Don't know your Twitter from your Flickr? Then maybe next year you should head to San Francisco for the American Association of Advertising Agencies' Leadership Conference. Yeah, you read that right. The 4A's Leadership Conference, an event known as an excuse for agency bigs to get their drink on, play a little golf and splash around in the pool, this year dipped its toes into something more substantial: the 21st century.
This will go down as the year the 4A's, under new management, geeked out. In the span of a year, the annual gathering was transformed from a venue for PowerPoint-driven dog and pony shows from big-agency CEOs to a vastly more engaging gathering with a diverse list of speakers who addressed the change sweeping the marketing world. This year's event, held at a Ritz-Carlton hotel on a bluff overlooking the Pacific, had its shortcomings, the most glaring being the absence of marketers who ultimately control budgets. But for the most part, the conference finally felt like an accurate depiction of the marketplace rather than a museum piece -- an important development for an industry often accused of not keeping up with the times.
Credit goes to 4A's Chairman Tom Carroll, who for months had been working on a way to modernize an event that seemed to have bottomed out last year, and Nancy Hill, who recently became the first woman chosen as CEO of the organization. With different styles, the pair managed to instill a sense of purpose to an affair that was not merely flirting with irrelevance but rounding third base. Besides getting a wider variety of speakers and honing the content on important issues, they did what would have been unthinkable in past years: They stripped club and racket sports from the official agenda.
All eyes on Hill
Mr. Carroll, head of TBWA Worldwide and one of the few senior executives in advertising who visibly enjoys working in the business, kicked things off Tuesday with an impassioned, off-the-notes address that took aim at the industry's critics, i.e. the ad press, and poked fun at agencies' fear of digital, comparing it to the way the Bush administration depicts al-Qaida.
All eyes were on Ms. Hill, still in her first months as president-CEO of the 4A's. The longtime agency hand succeeds O. Burtch Drake, who in his 14 years on the job took a lot of flak for encouraging a country-club feel to the organization and its events. Getting into the spirit of things, Ms. Hill referred to herself as a "geek" when introducing Google's Mr.

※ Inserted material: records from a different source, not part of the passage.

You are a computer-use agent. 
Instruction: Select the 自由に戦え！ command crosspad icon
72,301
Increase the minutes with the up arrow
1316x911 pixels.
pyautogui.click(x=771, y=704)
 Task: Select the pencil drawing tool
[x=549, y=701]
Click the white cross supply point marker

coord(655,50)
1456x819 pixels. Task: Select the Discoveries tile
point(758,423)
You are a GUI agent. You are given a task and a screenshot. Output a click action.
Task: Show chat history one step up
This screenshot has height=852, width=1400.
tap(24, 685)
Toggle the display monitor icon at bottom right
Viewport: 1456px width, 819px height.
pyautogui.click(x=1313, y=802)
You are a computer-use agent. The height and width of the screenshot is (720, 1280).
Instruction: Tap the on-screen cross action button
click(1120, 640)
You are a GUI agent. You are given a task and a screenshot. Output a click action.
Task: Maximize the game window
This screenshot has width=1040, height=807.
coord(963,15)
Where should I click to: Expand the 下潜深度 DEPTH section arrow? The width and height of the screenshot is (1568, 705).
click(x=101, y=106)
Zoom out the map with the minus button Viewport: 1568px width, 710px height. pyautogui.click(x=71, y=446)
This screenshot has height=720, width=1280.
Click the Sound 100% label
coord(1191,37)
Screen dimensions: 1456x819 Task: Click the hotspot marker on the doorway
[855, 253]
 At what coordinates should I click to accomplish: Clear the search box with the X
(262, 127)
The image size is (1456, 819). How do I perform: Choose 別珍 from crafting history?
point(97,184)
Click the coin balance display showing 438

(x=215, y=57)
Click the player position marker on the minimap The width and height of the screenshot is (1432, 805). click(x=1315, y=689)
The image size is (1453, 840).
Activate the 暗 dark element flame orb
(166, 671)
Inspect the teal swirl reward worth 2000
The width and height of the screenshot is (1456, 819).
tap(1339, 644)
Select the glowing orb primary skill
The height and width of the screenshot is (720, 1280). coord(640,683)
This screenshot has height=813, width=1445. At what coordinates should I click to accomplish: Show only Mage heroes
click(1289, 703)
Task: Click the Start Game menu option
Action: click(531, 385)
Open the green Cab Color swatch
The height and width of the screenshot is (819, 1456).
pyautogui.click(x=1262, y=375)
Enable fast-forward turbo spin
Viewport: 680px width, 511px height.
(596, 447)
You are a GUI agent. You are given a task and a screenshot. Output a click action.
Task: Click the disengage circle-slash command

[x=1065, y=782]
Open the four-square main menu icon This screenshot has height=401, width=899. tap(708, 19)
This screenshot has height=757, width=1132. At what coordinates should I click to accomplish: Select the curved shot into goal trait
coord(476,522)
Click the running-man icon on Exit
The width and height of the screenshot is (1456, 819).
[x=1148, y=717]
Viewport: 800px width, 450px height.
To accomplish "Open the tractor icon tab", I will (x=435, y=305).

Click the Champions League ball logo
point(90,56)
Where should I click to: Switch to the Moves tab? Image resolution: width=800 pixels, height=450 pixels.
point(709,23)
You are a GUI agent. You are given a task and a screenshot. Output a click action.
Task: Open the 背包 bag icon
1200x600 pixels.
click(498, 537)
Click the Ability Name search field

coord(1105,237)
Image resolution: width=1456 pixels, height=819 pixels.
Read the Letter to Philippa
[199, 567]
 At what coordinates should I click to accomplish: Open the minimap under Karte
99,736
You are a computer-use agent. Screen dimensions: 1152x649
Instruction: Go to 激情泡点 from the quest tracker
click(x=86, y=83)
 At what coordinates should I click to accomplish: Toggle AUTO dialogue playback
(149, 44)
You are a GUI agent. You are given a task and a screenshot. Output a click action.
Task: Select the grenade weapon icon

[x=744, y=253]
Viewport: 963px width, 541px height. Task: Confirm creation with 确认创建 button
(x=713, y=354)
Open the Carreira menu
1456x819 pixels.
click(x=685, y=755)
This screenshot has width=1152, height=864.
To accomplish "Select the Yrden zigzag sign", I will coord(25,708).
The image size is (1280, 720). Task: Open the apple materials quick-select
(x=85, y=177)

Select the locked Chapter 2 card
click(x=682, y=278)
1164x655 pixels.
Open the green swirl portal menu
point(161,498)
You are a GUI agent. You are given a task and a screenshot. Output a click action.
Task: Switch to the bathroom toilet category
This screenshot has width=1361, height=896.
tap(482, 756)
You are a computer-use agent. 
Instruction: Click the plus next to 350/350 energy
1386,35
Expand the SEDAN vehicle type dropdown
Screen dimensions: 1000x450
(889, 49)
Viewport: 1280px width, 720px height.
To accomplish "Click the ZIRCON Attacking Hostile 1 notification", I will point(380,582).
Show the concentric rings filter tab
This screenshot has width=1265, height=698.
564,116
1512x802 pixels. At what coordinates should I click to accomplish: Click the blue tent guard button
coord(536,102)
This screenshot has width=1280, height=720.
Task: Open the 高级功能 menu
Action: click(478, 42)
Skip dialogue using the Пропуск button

Schmidt. She also continued to signal that improving the industry's record on diversity would be a priority during her tenure. On Wednesday, she announced a partnership with Howard University, a historically black college, to create a center to boost minority inclusion -- particularly of African-Americans -- in the industry's senior ranks. The 4A's is pledging $250,000 to launch the center, with another pledge to raise an additional $750,000 annually. The center will provide professional development and leadership training and also will produce research about diversity in the industry.
But the biggest priority was clearly the digital education of the conference's 380 participants. Not only did the list of speakers include people from all the right companies -- Yahoo, Microsoft, Digitas, Tribal DDB, media-buying goliath Group M, Google -- but the organizers even set up some hands-on schooling. The morning of the first day was devoted to general sessions with big-name speakers, while the afternoon was reserved for breakouts focused on digital themes. In conferencespeak, the term "breakout" often translates to "beer me!" but these sessions were generally well-attended, despite the nearby presence of a pool, a beach, a spa and two bars. (An in-depth Ad Age investigation of these venues found them largely devoid of attendees.)
All participants interviewed said it was a marked improvement over recent conferences. "I found it surprisingly engaging in ways that I didn't think I was going to," said first-timer Cary Hatch, president-CEO of Washington-based MDB Communications. "I figured it'd be leaning toward digital, and there would be great entertainment, food, what have you ... but the level of brain thrust for networking and the passion for the business that exists today as opposed to 10 or 15 years ago was palpable."
Joe Grimaldi, president-CEO of Interpublic Group of Cos.' agency Mullen, said this year's confab had a noticeably different vibe. "I'm not saying old is bad and new is good -- I'm saying different," he wrote in an e-mail. "Nancy and Tom are different people with different perspectives and some different thoughts. No dissing the past; rather, it's a reminder that change is good for every organization to get re-energized."
If there was one source of concern among some attendees, it was the organizers' announcement early in the week that future conferences wouldn't be held in boondoggly resorts in places such as Naples, Fla., or Scottsdale, Ariz., but instead would be destined for urban locales like next year's setting, the Westin Hotel in San Francisco. Mr. Carroll may have caught some heat for that stance, because as the conference went on, he softened a bit and suggested the organizers would alternate between cities and resorts -- a reminder that no matter how much the ad game changes, it's still very much a business of compromise.